Example: What happened when surgeons in the UK began to me measured primarily on patient mortality and these measurements were made much more visible.
From a 2016 piece in the UK Telegraph:
At least one in three heart surgeons has refused to treat critically ill patients because they are worried it will affect their mortality ratings if things go wrong.
Patients have been able to see league tables showing how well surgeons perform since 2014.
But consultant cardiac surgeon Samer Nashef warned that increased transparency had led to doctors gaming the system to avoid poor scores.
Just under one third of the 115 specialists who responded to Nashef's survey said they had recommended a different treatment path to avoid adding another death to their score. And 84 percent said they were aware of other surgeons doing the same.
So to re-set - UK surgeons were measured on surgical patient mortality outcomes. These outcomes were highly visible in the industry and by the public. And, as humans always seem to learn really quickly, surgeons began to 'game' the system by increasingly avoiding riskier surgeries for the sickest, neediest patients so as not to negatively impact their own ratings. So the sickest patients, with the most difficult cases found it harder to get the treatment they almost certainly needed. And the best, most talented surgeons, who should have taken up these complex cases, learned to avoid them, or pass them off to other, less talented doctors.
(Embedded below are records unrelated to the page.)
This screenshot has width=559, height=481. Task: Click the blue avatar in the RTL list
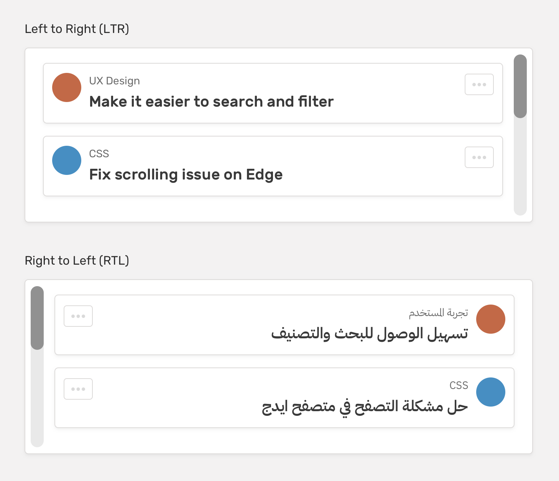[x=491, y=392]
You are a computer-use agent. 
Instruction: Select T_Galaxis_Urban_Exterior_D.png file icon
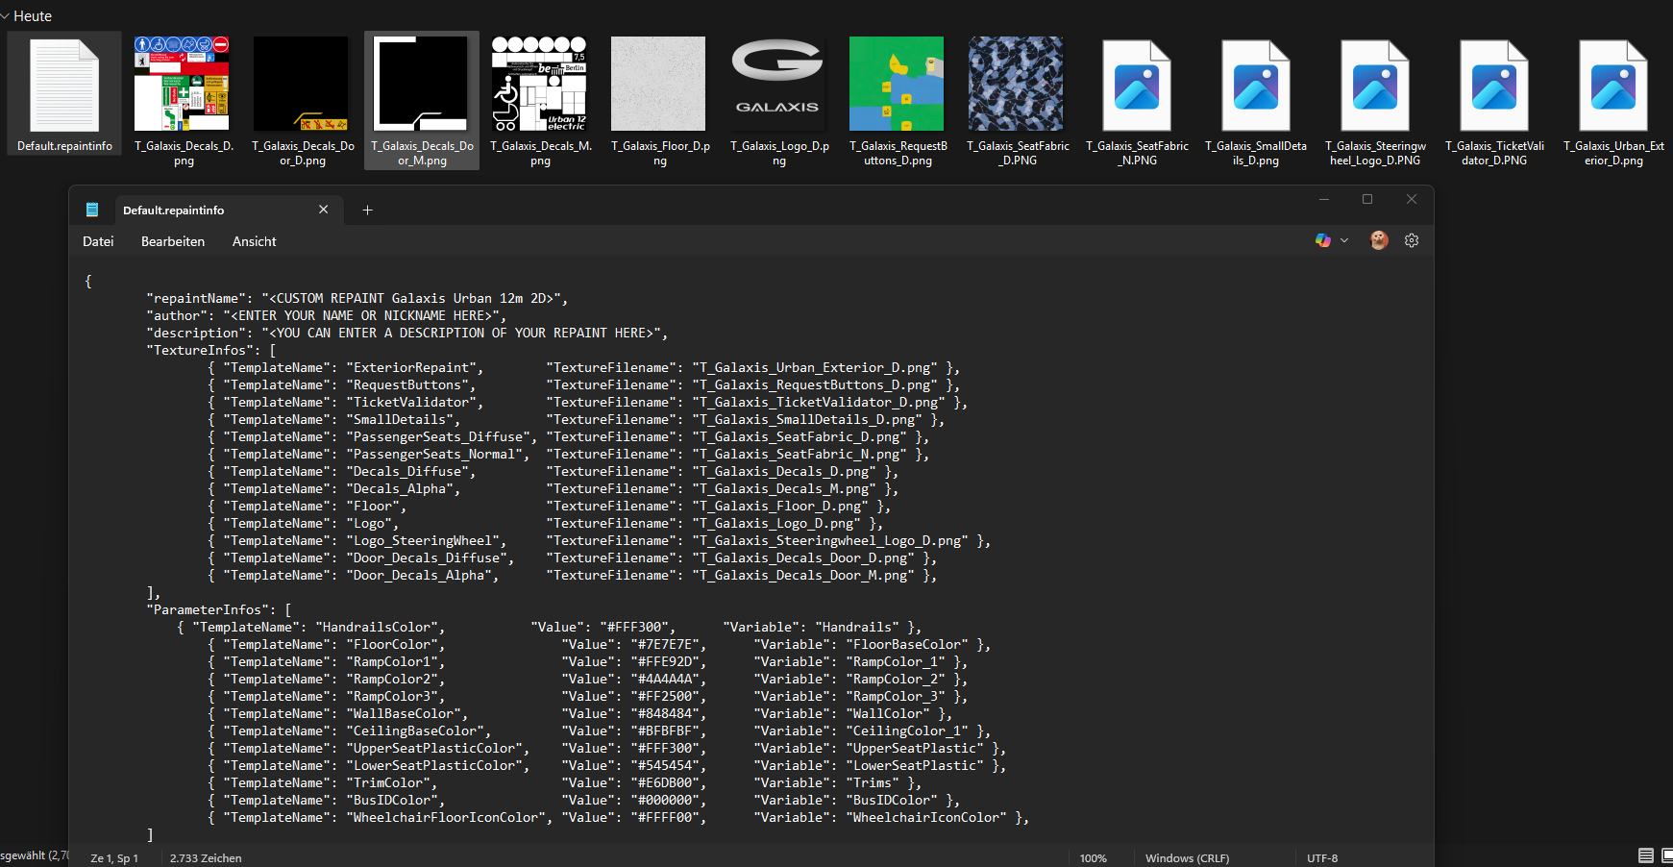coord(1613,87)
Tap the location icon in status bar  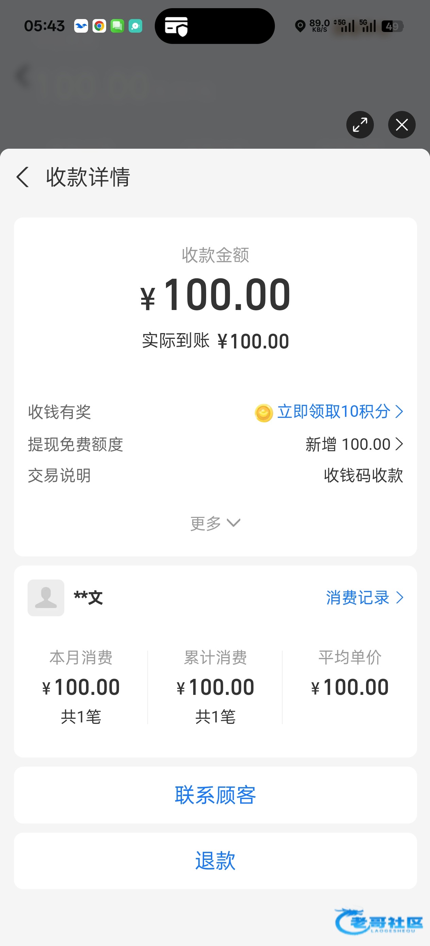pos(300,26)
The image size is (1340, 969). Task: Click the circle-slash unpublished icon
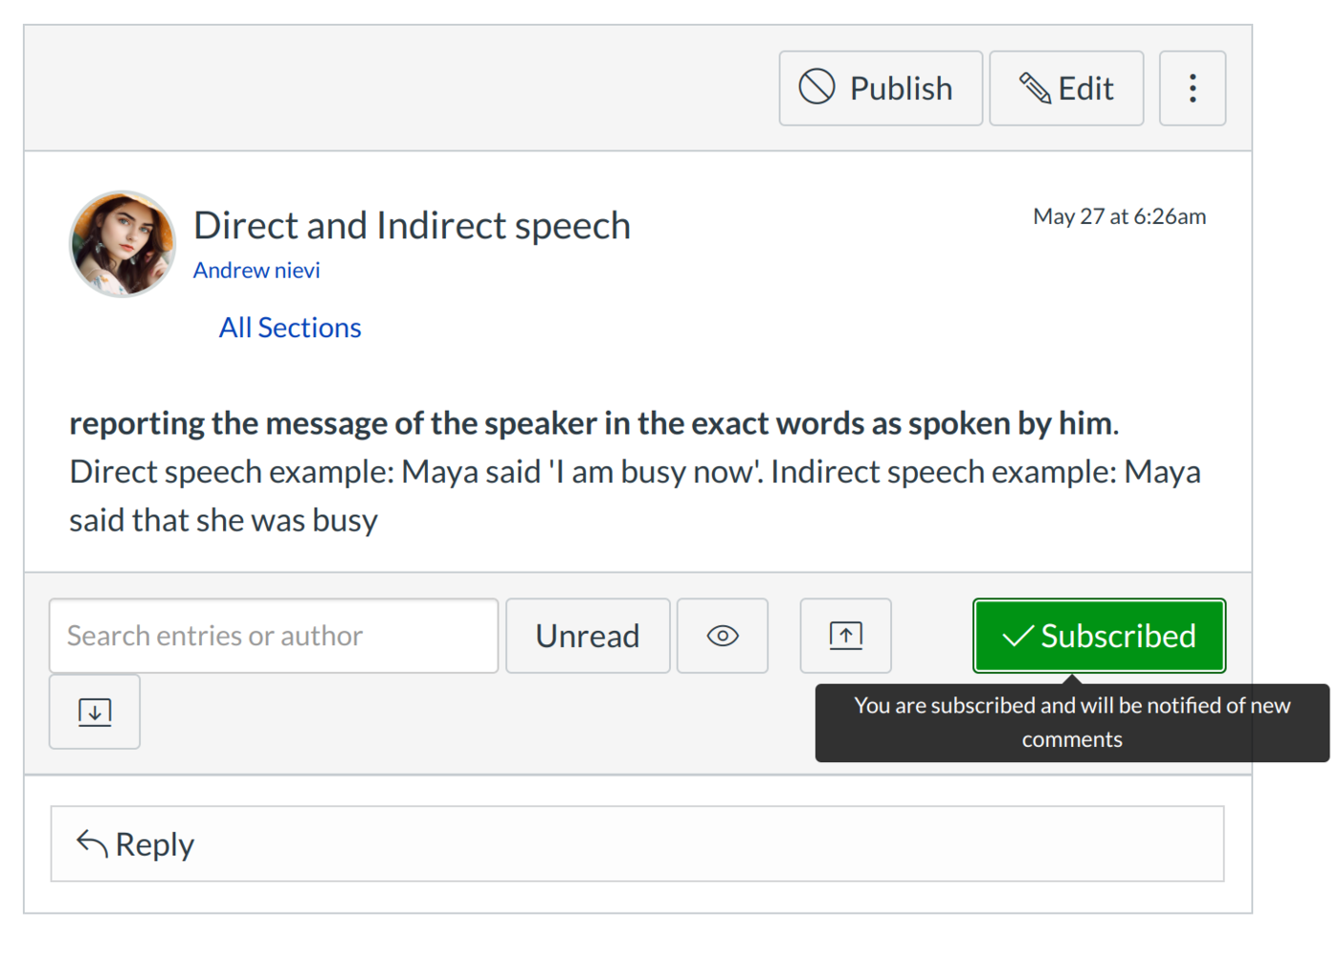pyautogui.click(x=816, y=87)
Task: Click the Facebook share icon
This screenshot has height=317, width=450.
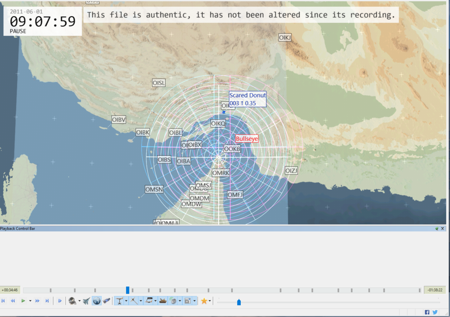Action: [x=427, y=312]
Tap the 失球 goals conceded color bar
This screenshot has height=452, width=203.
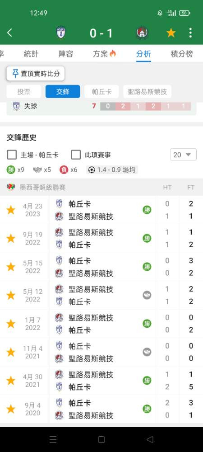(146, 106)
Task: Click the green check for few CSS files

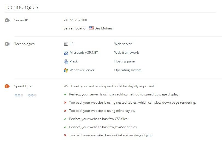Action: pyautogui.click(x=65, y=119)
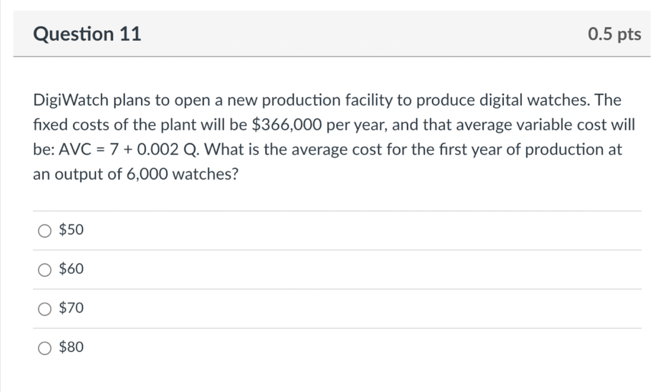Click the "$50" answer label text
The width and height of the screenshot is (669, 392).
[x=72, y=230]
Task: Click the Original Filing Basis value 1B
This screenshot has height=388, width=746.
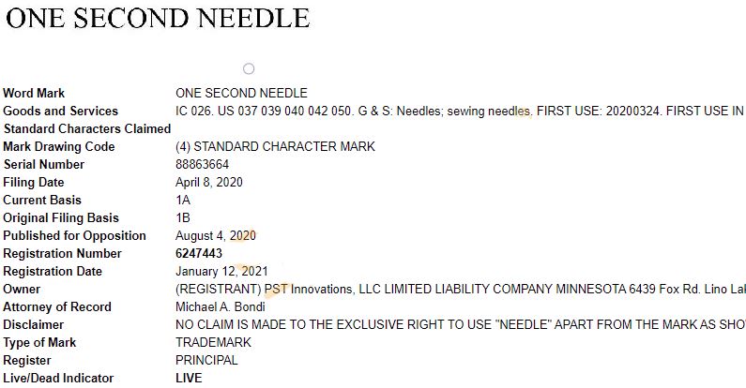Action: pyautogui.click(x=184, y=217)
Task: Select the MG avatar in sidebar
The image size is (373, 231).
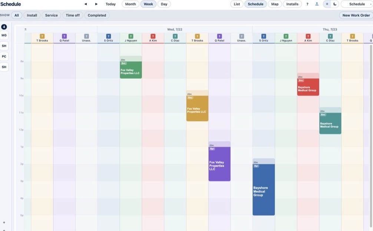Action: point(4,35)
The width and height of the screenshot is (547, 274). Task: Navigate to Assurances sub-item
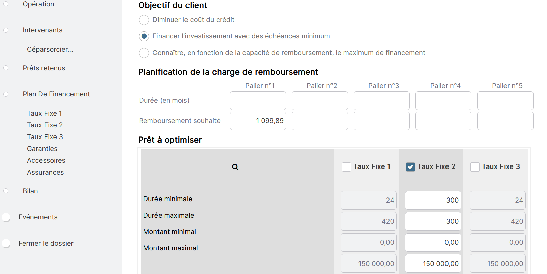45,172
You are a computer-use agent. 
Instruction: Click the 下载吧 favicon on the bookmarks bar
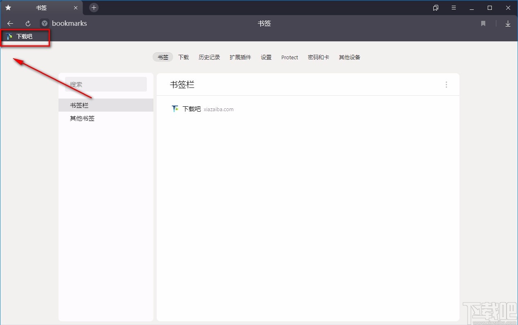[x=10, y=36]
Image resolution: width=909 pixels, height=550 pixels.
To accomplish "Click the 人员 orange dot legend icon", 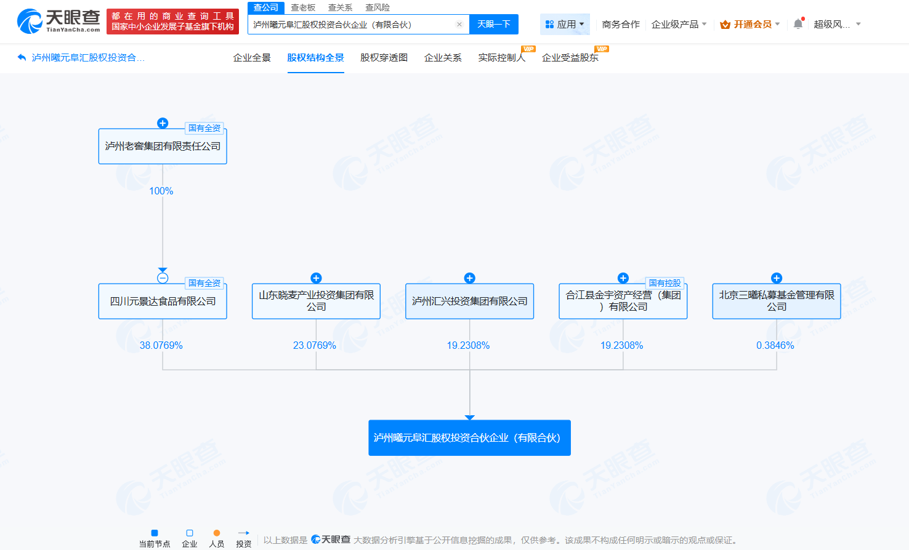I will click(x=216, y=532).
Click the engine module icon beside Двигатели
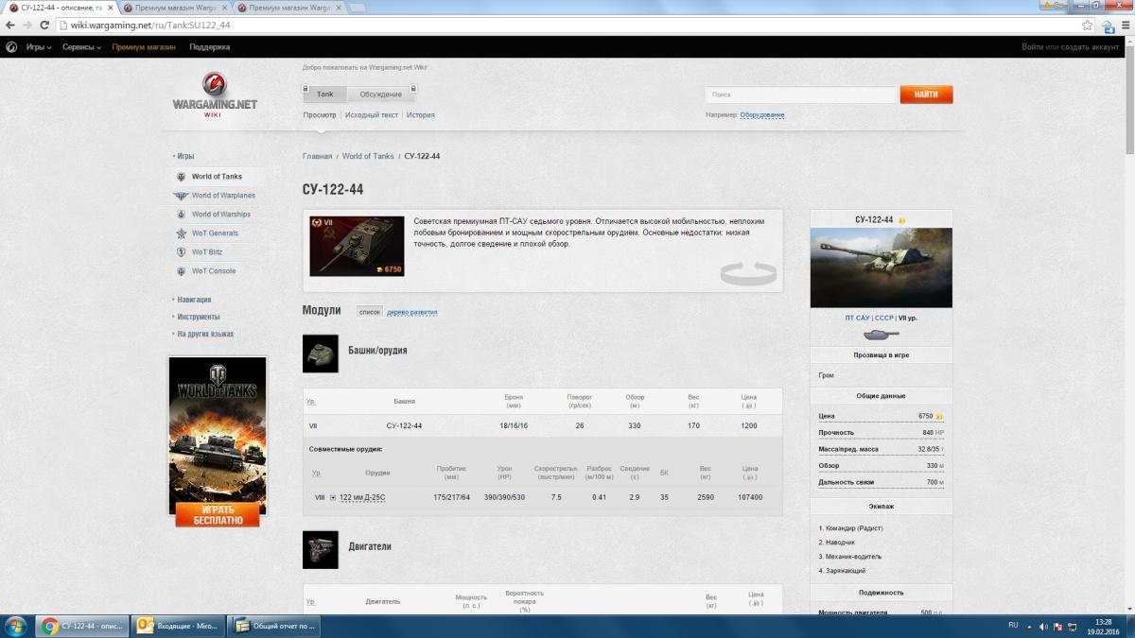Viewport: 1135px width, 638px height. (321, 549)
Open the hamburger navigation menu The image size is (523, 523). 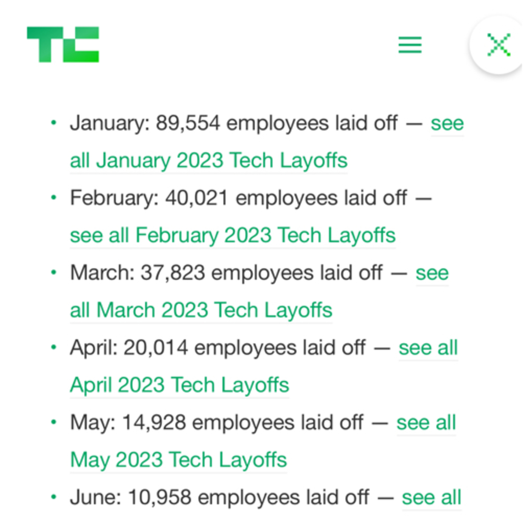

So the combination of the wrong, or at least imperfect performance metric, (surgical mortality), with the desire (however well-intentioned) to make doctor performance against this imperfect metric more transparent and visible serve to incent the wrong behaviors in doctors, and reduce the overall quality of care to patients - particularly the ones who were in the most dire circumstances.
The lessons or takeaways from this story?
Be really careful when making employee performance measurements open and transparent across the organization and beyond.
Be even more careful if you decide to focus on a single performance metric, that the metric is actually one that is meaningful and relevant to your organization's customers (and isn't one that can be gamed).
And finally, before you do either of the first two things, you spend some quality time with your organization's best performers to figure out what it is they focus on, how they measure themselves, and how they make sure they are providing the best service possible.
Chances are, in the UK surgeon case, none of the best surgeons would have said they became great surgeons by avoiding the most difficult cases.
That's it, I am out - have a great day.